**WORK INSTRUCTIONS:**
A. Answer these questions from the flight delay journal:
(i) What did an attendant hand out in the boarding area?
(ii) How many people are left for the writer's flight?
(iii) Which movie is the writer watching?
B. Copy the part of the flight delay journal starting with "On the bright" and going on through "you’re taking notes.".
C. Can you pick up the flight delay journal after its final entry and keep writing it?

On the bright side, they accepted my bag without giving any second thoughts to the weight, so it looks like all my things will be making the trip! I’m looking around and it’s refreshing to see how calm everyone here is, even with our delays. As I’m writing this, an attendant just came around and passed out candy to everyone in the boarding area. American Airlines, I hope you’re taking notes.

10:00 am
Now they think the plane will get here at 11:20. A few people left after they announced the delay, so it looks like we only have 15 or 20 people left for our flight. With no WiFi, the only hope to get in touch with my family is to call Julia at the house and have her post on my facebook. In the mean time, I’m working on a poster for a research conference at IWU shortly after I’m back in the states.

10:20 am
Just got a call from my dad… the family is safely in Santiago de Chile! Now, we’ll just have to wait until I can join them there and the vacation can begin. Until then, I’m glad to have a small movie collection on my computer; I’m watching Shaun of the Dead to pass the time.

10:30 am
They just told us the next information announcement would be two hours from now.

**LISTING:**
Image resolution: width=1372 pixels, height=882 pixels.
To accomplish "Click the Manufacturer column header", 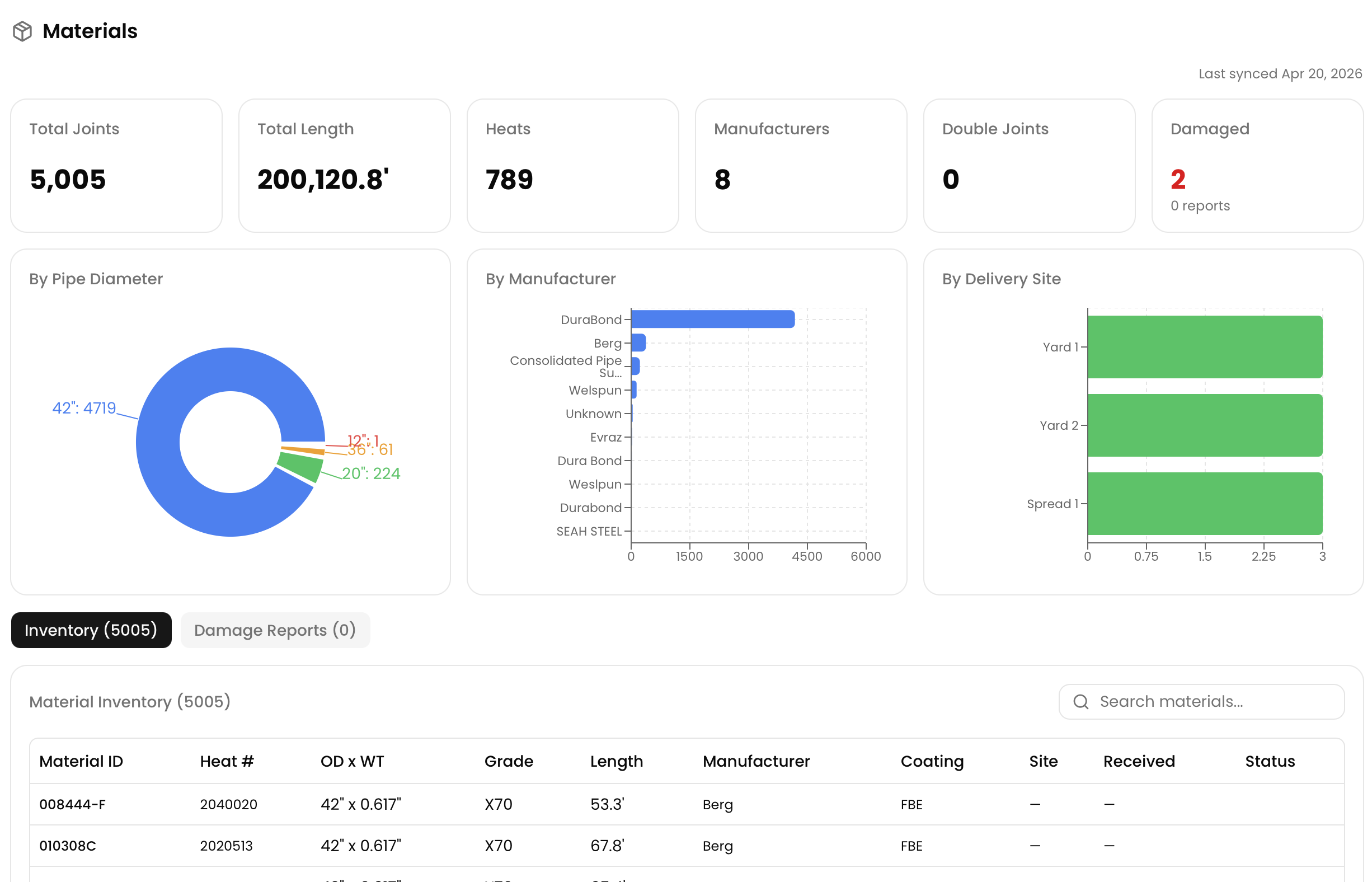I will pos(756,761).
==
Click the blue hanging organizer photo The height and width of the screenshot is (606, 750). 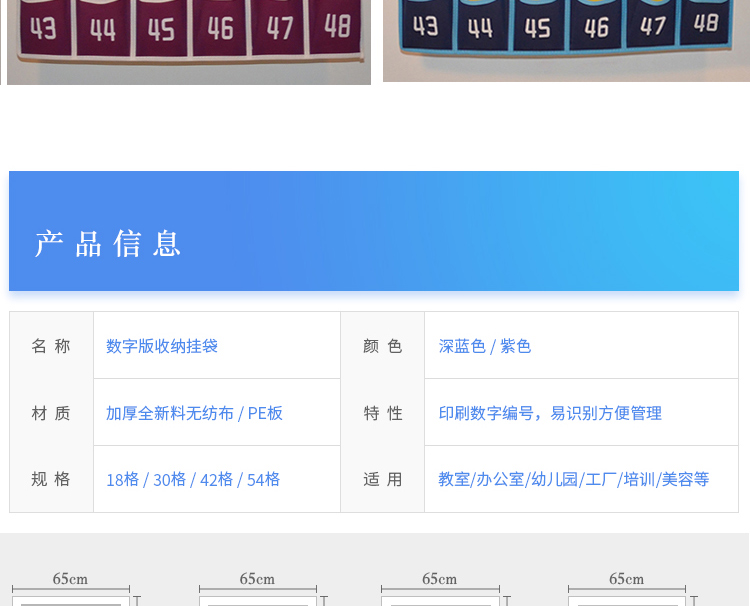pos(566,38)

**IN RESPONSE:**
A.
(i) Candy.
(ii) 15 or 20 people.
(iii) Shaun of the Dead.

B.
On the bright side, they accepted my bag without giving any second thoughts to the weight, so it looks like all my things will be making the trip! I’m looking around and it’s refreshing to see how calm everyone here is, even with our delays. As I’m writing this, an attendant just came around and passed out candy to everyone in the boarding area. American Airlines, I hope you’re taking notes.

C.
12:30 pm
An attendant told me we’d leave at 13:50 at the absolute latest. I’m not getting my hopes up.

1:30 pm
We’re about to board the plane! It’s finally happening! Adios to La Serena, CTIO, and all my friends back on the recinto. Family, here I come!

3:00 pm
Well, the flight was interesting… I take back any comments I made about people taking the news about the delay calmly. As soon as the door to the plane closed, they all started screaming and chanting all sorts of things (which I won’t post here) during the captain’s announcements. One woman verbally attacked a flight attendant just for saying good afternoon to her. But, the flight was quick and we landed smoothly in Santiago. I grabbed my luggage and found my family waiting. Let the vacation begin!